Spanish Teen Rally is a 2014 Spanish documentary film directed by Amparo Fortuny. The film delves into the world of a group of teenagers whose protests in defense of Public Education triggered the so-called Valencian Spring. It was the very first experience of protest for many of them and lead to their crash with reality. Not only did these teenagers become the symbol of the student protests throughout Spain; they also became a reflection of the youth's disenchantment facing an uncertain future in a country where the austerity policies are beginning to seriously affect society.

The feature documentary Spanish Teen Rally (Estudiar en primavera) premiered at Cineteca Matadero Madrid. Centre for Contemporary Creation. It was well received by the media and has been screened internationally at various film festivals.

==Starting point==
In February 2012 the students of the Lluís Vives High school participated in several demonstrations to protest against the cutbacks in the educational budgets of the Valencian Autonomous Community. The police’s performance in those demonstrations was extremely controversial and appeared in many international media. This sparked the interest of Parents Associations and both Student and International Organisations, such as Amnesty International and Save the Children.

==Music==
The soundtrack is formed by the track "Law and Moral" of the band from Murcia Klaus & Kinski and a small piece of Joseph Carl Breil’s composition for the 1916 film Intolerance by D. W. Griffith.

"Law and Moral" is the leit motif of the documentary. The video clip repeatedly conveys, from a light hearted point of view, the attitude of the main characters in the film. This attitude on occasions is energetic and enthusiastic, and nihilist and disenchanted on others.

Collected data entries:

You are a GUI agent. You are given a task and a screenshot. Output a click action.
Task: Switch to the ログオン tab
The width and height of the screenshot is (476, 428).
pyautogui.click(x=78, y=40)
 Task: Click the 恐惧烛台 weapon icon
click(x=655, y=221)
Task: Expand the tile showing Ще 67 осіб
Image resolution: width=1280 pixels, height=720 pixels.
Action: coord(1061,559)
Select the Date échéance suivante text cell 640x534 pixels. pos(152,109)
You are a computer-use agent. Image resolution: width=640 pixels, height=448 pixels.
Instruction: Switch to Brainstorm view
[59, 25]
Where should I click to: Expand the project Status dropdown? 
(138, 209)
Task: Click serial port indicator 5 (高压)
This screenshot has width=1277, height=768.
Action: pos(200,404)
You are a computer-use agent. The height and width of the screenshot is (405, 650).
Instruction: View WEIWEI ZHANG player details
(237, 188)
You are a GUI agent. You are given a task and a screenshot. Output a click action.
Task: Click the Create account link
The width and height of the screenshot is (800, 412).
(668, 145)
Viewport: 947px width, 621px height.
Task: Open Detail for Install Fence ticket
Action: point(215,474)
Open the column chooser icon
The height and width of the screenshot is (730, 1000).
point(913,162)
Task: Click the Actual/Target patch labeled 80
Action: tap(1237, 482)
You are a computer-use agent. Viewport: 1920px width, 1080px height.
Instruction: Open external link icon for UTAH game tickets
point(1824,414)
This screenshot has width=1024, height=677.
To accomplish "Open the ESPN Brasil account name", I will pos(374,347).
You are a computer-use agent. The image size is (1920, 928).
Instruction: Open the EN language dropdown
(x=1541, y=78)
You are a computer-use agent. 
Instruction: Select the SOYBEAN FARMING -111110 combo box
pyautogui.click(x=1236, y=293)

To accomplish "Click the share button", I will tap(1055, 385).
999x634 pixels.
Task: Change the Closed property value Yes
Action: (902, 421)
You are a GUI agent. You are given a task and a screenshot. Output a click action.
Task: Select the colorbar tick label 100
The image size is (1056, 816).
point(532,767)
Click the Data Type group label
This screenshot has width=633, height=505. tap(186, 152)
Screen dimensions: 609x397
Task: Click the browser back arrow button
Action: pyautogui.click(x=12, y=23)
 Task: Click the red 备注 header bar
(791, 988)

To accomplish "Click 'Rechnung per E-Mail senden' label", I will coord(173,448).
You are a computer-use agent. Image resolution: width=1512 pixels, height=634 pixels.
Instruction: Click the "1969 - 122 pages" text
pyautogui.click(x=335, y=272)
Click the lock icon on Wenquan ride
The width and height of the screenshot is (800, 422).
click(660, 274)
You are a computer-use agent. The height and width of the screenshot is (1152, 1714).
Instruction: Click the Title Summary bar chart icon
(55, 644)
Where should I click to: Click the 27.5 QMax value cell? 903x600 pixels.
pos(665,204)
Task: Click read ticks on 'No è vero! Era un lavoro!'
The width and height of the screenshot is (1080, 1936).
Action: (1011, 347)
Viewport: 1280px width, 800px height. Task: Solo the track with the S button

EXERCISES TO COMPLETE:
(A) According to the Spanish Teen Rally text, why did Parents Associations and organizations such as Amnesty International and Save the Children take an interest in the February 2012 demonstrations?
(B) From the Spanish Teen Rally text, output the passage starting at "The feature documentary" and ending at "various film festivals.".

RESPONSES TO THE EXERCISE:
(A) The police's performance in those demonstrations was extremely controversial and appeared in many international media. This sparked the interest of Parents Associations and of both Student and International Organisations, such as Amnesty International and Save the Children.

(B)
The feature documentary Spanish Teen Rally (Estudiar en primavera) premiered at Cineteca Matadero Madrid. Centre for Contemporary Creation. It was well received by the media and has been screened internationally at various film festivals.